It pulls off the balancing act between horror and comedy well, while also feeling like a sci-fi movie because of the advanced, unusual technology intrinsic to the plot. It’s very much like a more gruesome and shocking take on the classic Frankenstein story, feeling old-school and post-modern at the same time, and is easy to recommend to viewers with strong stomachs.
9 ‘Repo Man’ (1984)
Repo Man stands as one of the most distinct cult classics of the 1980s, though the “cult” should be emphasized over the “classic,” because it might not be for everyone. It follows a young street punk taking a job as a repo man, but the role ends up being unlike what he expected.
It does a great job at having a carefree, rebellious style mixed in with an unpredictable story that introduces more sci-fi elements as it goes along. It’s rough around the edges but has a certain charm to it, and certainly feels like a product of the 1980s (but in a good way).
8 ‘Electric Dreams’ (1984)
There’s no easy way to say it: Electric Dreams is a movie about a love triangle, and one of the three people in the love triangle isn’t actually a person: it’s a computer.

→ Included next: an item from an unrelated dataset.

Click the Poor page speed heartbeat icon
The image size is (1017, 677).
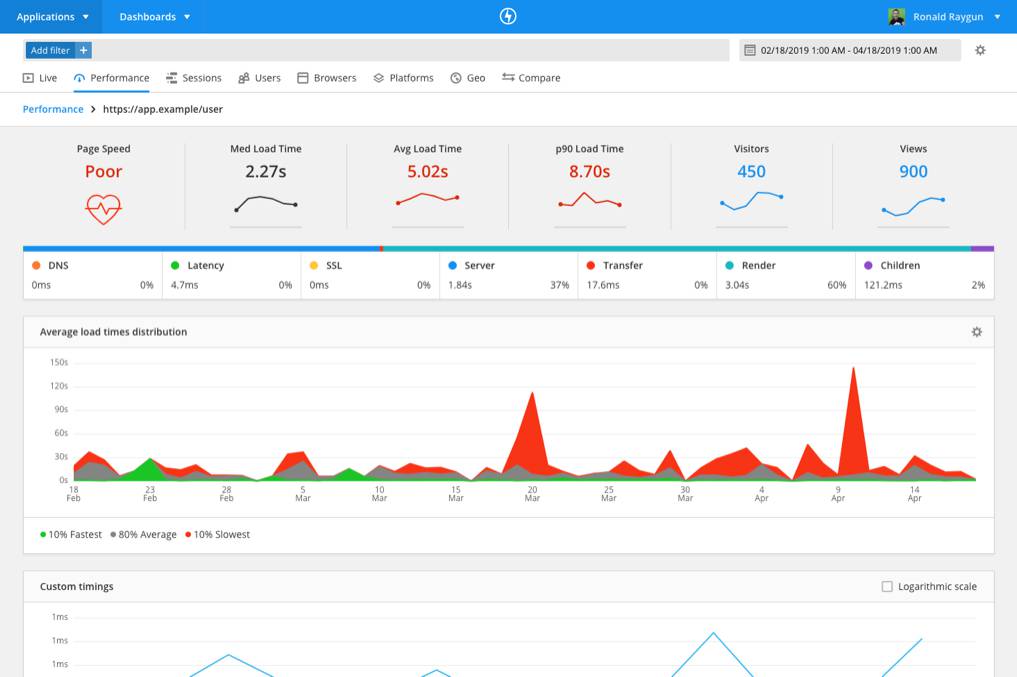pyautogui.click(x=103, y=208)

The plot revolves around a young man who falls for his neighbor and wants to court her with the help of his advanced computer, but things get complicated when the computer also falls in love with the woman.

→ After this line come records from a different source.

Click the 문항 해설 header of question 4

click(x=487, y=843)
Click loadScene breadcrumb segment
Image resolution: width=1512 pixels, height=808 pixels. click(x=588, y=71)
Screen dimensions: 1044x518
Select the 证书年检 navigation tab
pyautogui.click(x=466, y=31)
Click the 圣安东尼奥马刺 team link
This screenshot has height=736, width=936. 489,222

It’s essentially Cyrano de Bergerac, but with a science-fiction slant and a very 1980s aesthetic. The fashion, editing style of the film, and its great music all scream 1980s, and much of it even has the feel of a classic music video. But it does this while also being very charming, and is easily one of the most underrated films of its decade.

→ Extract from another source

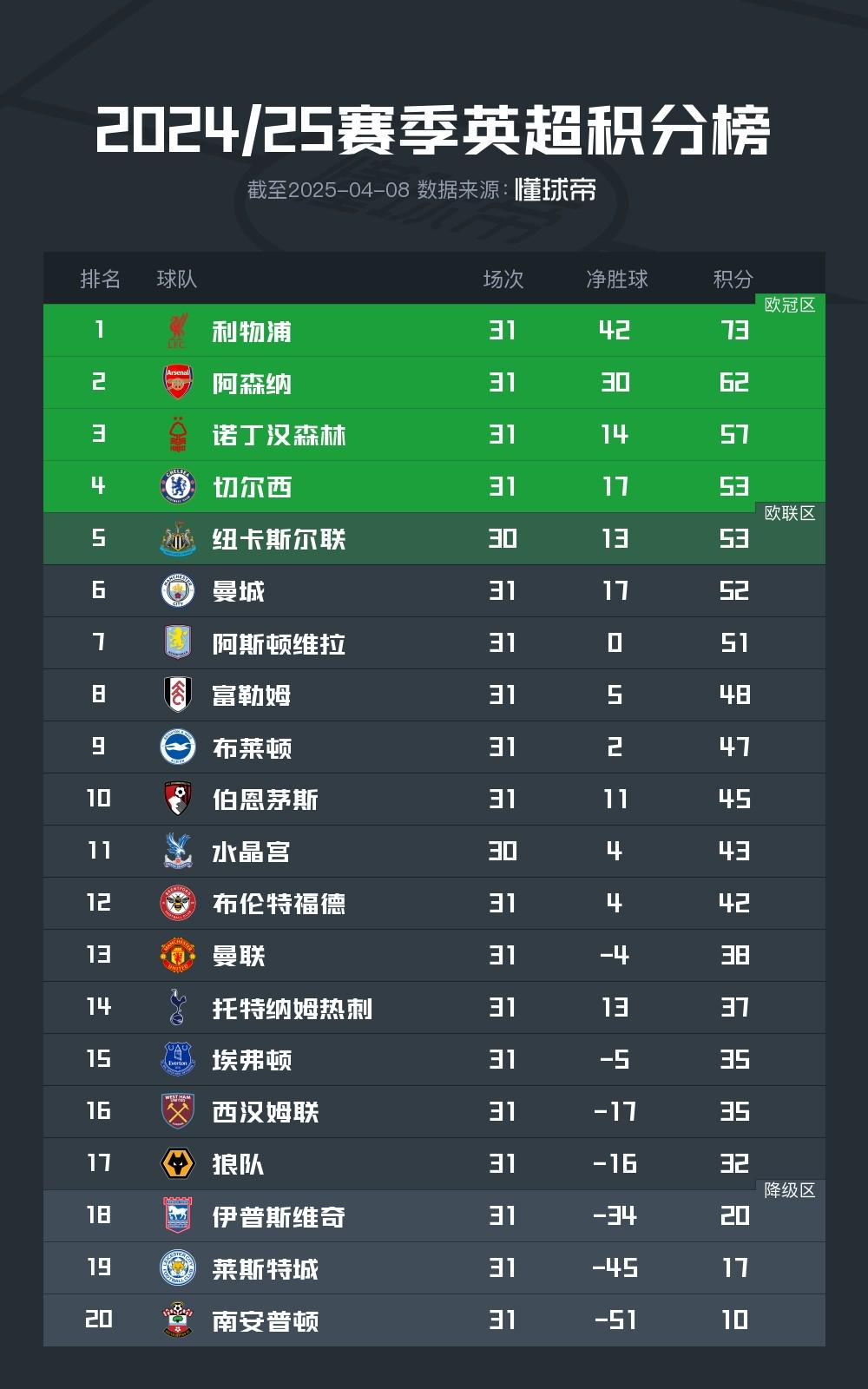This screenshot has height=1389, width=868.
Task: Select the Southampton crest icon
Action: [178, 1320]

7 ‘The Adventure of Denchu-Kozo’ (1987)
Shinya Tsukamoto is a Japanese director who’s best known for making the 1989 sci-fi/body horror movie Tetsuo: The Iron Man. There’s an argument to be made regarding that film also being underrated, but it’s achieved a level of fame/notoriety among film buffs that it might not be underrated in the truest sense of the word (plus it’s also not a comedy).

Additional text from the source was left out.